(Exercise materials begins)

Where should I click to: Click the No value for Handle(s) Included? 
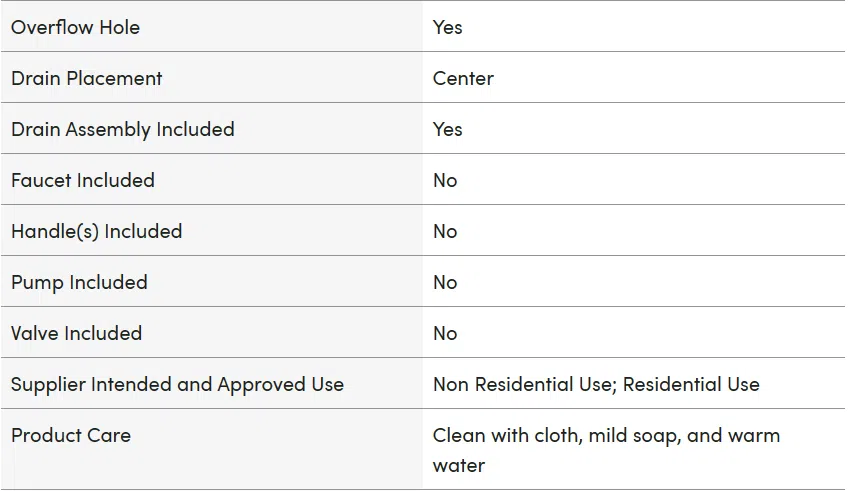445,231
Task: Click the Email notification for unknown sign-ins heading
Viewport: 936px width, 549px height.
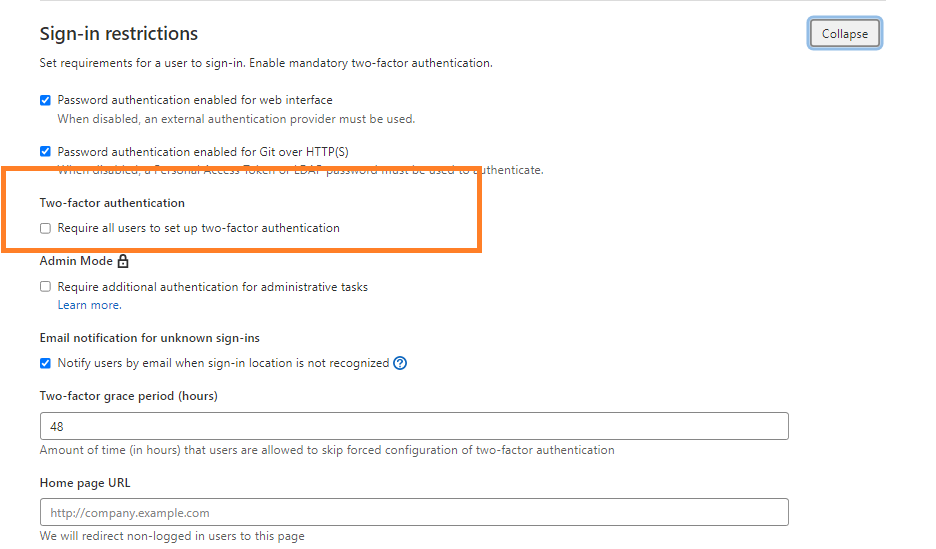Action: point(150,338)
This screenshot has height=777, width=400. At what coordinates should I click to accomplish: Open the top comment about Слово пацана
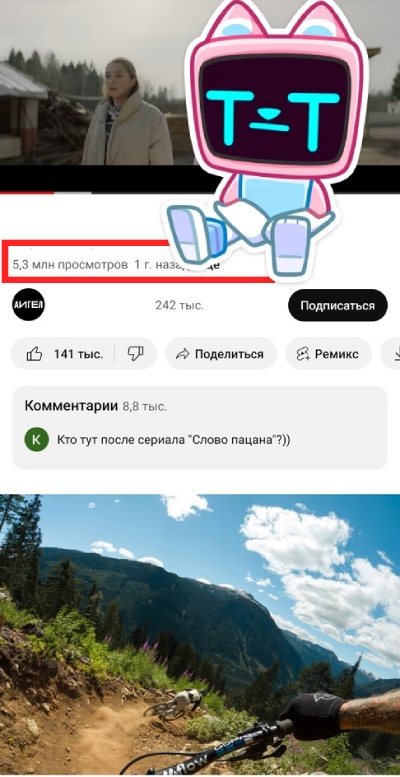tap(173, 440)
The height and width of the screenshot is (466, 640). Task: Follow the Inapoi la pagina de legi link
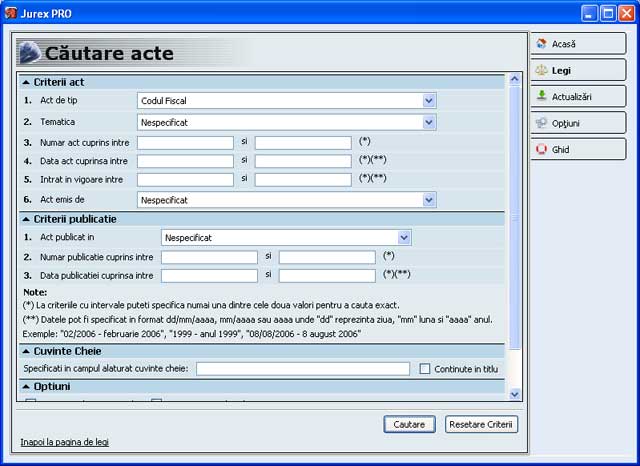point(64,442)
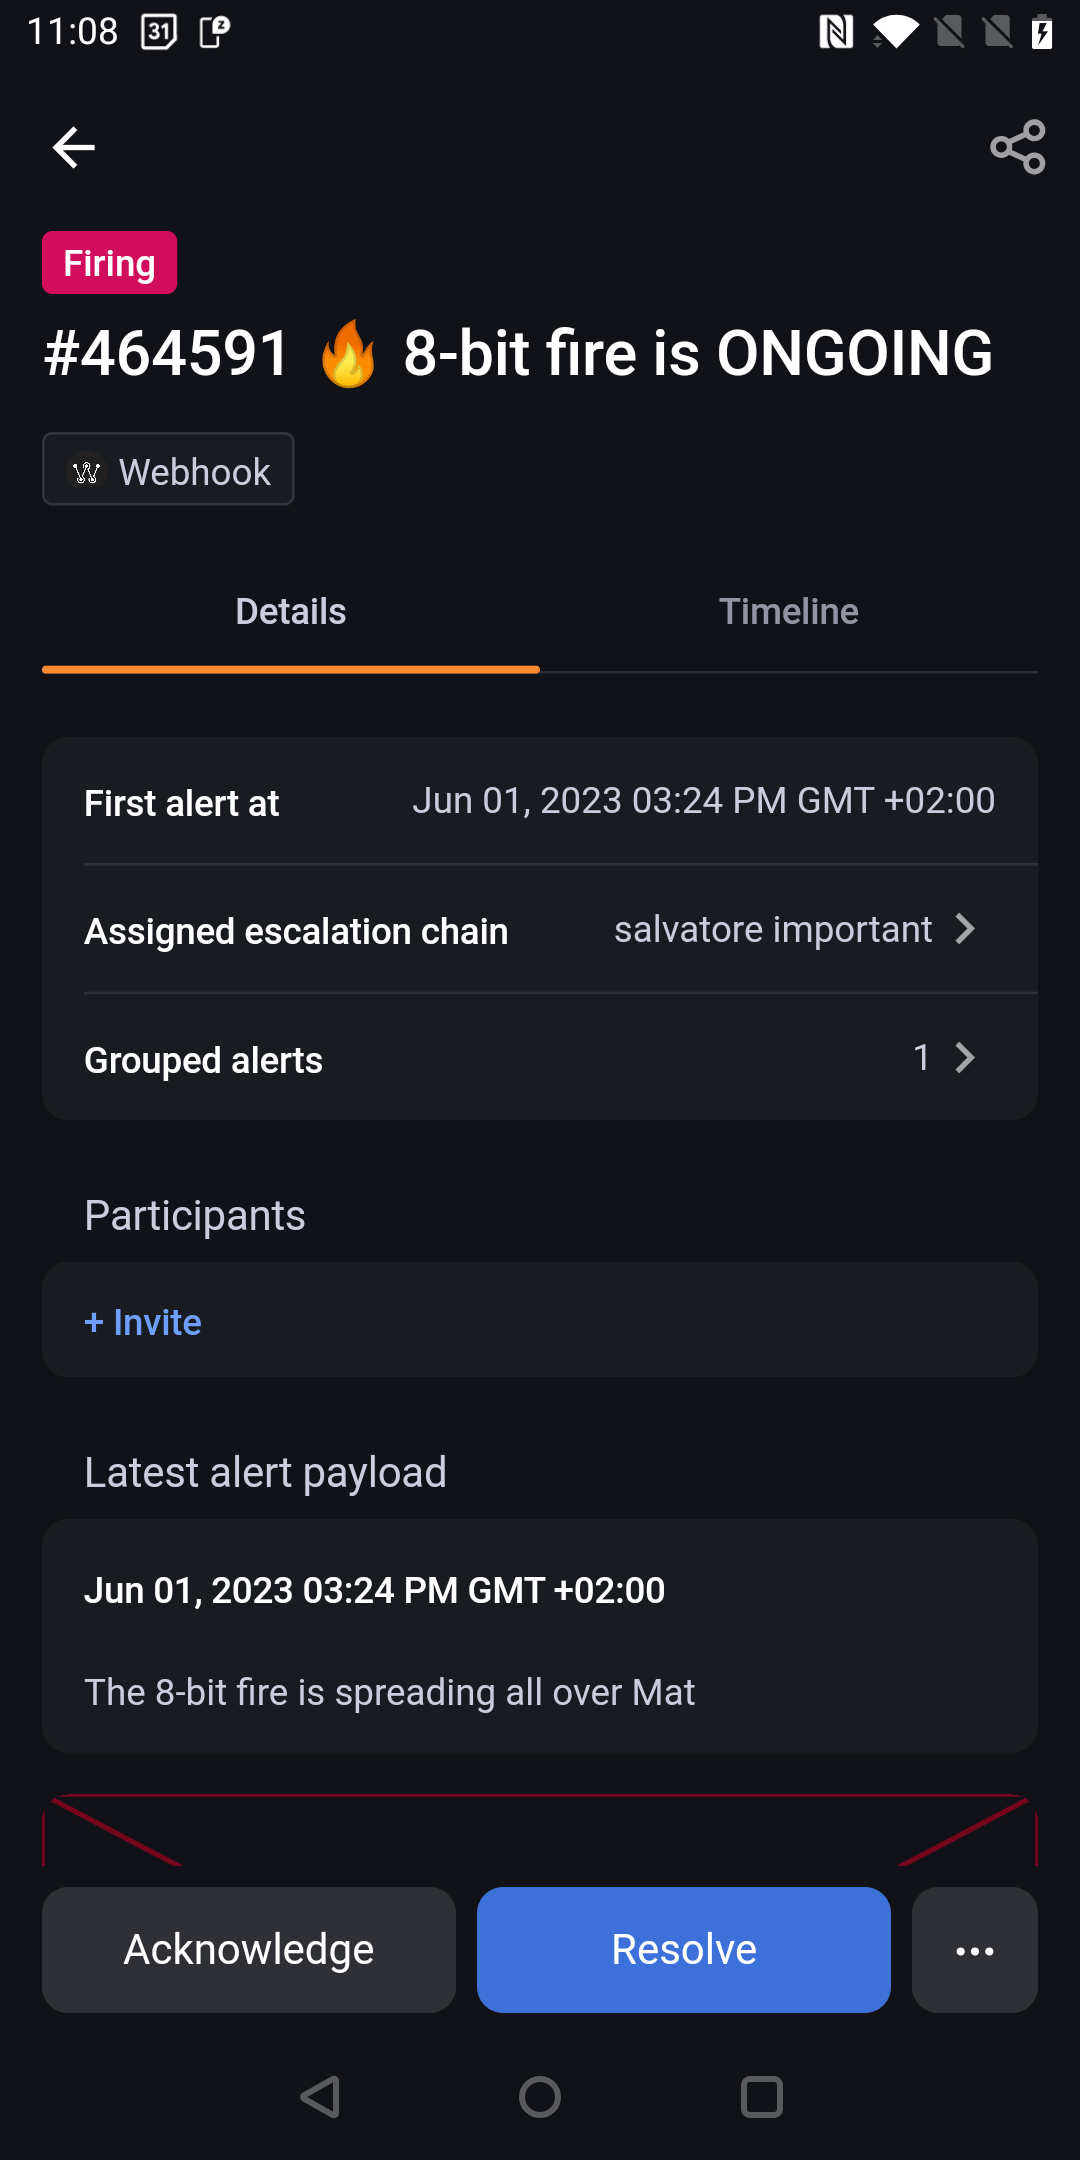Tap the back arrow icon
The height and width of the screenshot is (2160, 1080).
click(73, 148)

(Exercise materials ends)

§ Task to complete:
Every line from the one that holds "This screenshot has" to the end of the listing should be output exactly, with pictures left out, please.

§ Exercise solution:
This screenshot has height=777, width=400. At what coordinates should I click to accomplish: Open the top comment about Слово пацана
tap(173, 440)
The height and width of the screenshot is (466, 640). Task: Follow the Inapoi la pagina de legi link
point(64,442)
Tap the back arrow icon
The height and width of the screenshot is (2160, 1080).
click(73, 148)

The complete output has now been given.